_STATED PROBLEM A_
Return, unchanged, the entries from the line holding "Case Summaries [Case" through the line holding "Network Status (448, 74)", inclusive.

_QUOTED PASSAGE_
________________________________________

One of the interesting things about Datalog is that it has a fairly simple notion of proof or provenance. What you want to know is how a row ended up in your database. Which rule fired and what extra variables were matched on? Souffle supports this feature You can use this info for datalog as a theorem prover, or to enable incrementality or debuggability, or for rule selection synthesis.

I really conceptually love that the canonical Datalog program is the edge-path transitivity query and the simple obvious notion of “proof object” for connectivity in a graph is a path. There’s something quite nice, elementary, and deep there.

There are a number of ways to record this provenance information. One is to add an extra field/column to every table that will contain a record datatype stating the rule used and any extra info necessary.

________________________________________

[Entries pointing to text and elements]
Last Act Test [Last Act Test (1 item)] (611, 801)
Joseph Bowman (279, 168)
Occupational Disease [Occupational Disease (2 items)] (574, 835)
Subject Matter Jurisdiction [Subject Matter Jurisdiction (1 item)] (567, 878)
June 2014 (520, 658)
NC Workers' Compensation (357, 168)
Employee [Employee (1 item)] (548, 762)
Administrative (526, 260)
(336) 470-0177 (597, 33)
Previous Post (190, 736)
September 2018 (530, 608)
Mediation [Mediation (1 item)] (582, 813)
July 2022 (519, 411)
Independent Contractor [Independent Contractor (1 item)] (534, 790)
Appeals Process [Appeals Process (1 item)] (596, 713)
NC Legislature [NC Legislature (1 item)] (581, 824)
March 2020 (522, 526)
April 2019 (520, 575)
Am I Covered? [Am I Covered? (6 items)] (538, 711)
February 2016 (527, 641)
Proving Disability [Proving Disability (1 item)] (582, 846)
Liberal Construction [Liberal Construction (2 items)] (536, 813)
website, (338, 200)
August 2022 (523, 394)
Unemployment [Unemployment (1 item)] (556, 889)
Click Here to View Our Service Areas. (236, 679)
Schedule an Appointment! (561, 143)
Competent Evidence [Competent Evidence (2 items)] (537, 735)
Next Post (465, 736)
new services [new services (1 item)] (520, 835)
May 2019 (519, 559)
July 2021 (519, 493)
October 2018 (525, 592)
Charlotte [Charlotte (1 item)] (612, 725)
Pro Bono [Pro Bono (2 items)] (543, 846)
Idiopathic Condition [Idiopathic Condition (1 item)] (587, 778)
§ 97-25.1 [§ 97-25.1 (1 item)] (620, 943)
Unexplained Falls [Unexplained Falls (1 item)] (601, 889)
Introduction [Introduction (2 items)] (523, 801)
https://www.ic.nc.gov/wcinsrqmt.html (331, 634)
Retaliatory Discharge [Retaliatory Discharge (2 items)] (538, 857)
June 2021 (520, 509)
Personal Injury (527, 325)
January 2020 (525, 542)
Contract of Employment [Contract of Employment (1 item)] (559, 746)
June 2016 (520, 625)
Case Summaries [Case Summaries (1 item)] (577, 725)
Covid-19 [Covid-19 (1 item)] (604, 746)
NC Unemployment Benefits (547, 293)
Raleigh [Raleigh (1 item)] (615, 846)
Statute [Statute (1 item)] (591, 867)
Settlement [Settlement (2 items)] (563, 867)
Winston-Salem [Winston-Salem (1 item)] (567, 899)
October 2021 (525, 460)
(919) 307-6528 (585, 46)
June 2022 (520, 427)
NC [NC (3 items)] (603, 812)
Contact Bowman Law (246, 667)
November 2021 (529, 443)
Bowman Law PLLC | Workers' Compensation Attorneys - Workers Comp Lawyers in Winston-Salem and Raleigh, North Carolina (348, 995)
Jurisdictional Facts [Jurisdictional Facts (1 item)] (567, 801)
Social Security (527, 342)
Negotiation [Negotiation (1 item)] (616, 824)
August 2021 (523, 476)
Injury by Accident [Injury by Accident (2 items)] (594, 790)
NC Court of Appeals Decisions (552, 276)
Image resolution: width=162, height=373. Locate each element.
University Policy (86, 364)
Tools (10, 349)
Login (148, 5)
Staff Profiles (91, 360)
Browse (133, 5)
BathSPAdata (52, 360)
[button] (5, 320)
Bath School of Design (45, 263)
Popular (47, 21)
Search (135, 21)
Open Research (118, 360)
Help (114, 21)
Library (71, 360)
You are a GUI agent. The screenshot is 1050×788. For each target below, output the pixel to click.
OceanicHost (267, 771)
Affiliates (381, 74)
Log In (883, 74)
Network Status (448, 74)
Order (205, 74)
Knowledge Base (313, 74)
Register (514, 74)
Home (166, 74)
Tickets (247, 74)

________________________________________

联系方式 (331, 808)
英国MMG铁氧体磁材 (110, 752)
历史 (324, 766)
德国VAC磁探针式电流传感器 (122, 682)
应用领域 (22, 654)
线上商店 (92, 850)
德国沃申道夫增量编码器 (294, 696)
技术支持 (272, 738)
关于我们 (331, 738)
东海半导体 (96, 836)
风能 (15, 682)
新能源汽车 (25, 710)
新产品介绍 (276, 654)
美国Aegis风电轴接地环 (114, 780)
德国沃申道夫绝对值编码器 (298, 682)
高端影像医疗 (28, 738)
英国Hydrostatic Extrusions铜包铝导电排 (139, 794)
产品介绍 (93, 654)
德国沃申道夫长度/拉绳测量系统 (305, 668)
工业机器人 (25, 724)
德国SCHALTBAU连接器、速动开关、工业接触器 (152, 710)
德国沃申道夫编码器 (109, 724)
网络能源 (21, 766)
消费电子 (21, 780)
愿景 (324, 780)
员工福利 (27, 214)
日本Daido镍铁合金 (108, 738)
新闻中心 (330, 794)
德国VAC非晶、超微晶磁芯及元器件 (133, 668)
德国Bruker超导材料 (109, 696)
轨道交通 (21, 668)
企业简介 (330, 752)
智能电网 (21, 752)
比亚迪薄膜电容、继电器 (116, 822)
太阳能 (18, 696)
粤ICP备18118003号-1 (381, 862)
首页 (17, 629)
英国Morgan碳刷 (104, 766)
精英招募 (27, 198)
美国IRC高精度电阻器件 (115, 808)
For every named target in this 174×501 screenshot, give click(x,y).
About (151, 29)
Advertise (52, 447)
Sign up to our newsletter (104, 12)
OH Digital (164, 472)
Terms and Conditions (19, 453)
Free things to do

________________________________________

_STATED PROBLEM B_
According to the Datalog passage, what is the canonical Datalog program?

_SOLUTION A_
Case Summaries [Case Summaries (1 item)] (577, 725)
Covid-19 [Covid-19 (1 item)] (604, 746)
NC Unemployment Benefits (547, 293)
Raleigh [Raleigh (1 item)] (615, 846)
Statute [Statute (1 item)] (591, 867)
Settlement [Settlement (2 items)] (563, 867)
Winston-Salem [Winston-Salem (1 item)] (567, 899)
October 2021 (525, 460)
(919) 307-6528 (585, 46)
June 2022 (520, 427)
NC [NC (3 items)] (603, 812)
Contact Bowman Law (246, 667)
November 2021 (529, 443)
Bowman Law PLLC | Workers' Compensation Attorneys - Workers Comp Lawyers in Winston-Salem and Raleigh, North Carolina (348, 995)
Jurisdictional Facts [Jurisdictional Facts (1 item)] (567, 801)
Social Security (527, 342)
Negotiation [Negotiation (1 item)] (616, 824)
August 2021 (523, 476)
Injury by Accident [Injury by Accident (2 items)] (594, 790)
NC Court of Appeals Decisions (552, 276)
Image resolution: width=162, height=373. Locate each element.
University Policy (86, 364)
Tools (10, 349)
Login (148, 5)
Staff Profiles (91, 360)
Browse (133, 5)
BathSPAdata (52, 360)
[button] (5, 320)
Bath School of Design (45, 263)
Popular (47, 21)
Search (135, 21)
Open Research (118, 360)
Help (114, 21)
Library (71, 360)
You are a GUI agent. The screenshot is 1050×788. For each target below, output the pixel to click.
OceanicHost (267, 771)
Affiliates (381, 74)
Log In (883, 74)
Network Status (448, 74)

_SOLUTION B_
The edge-path transitivity query.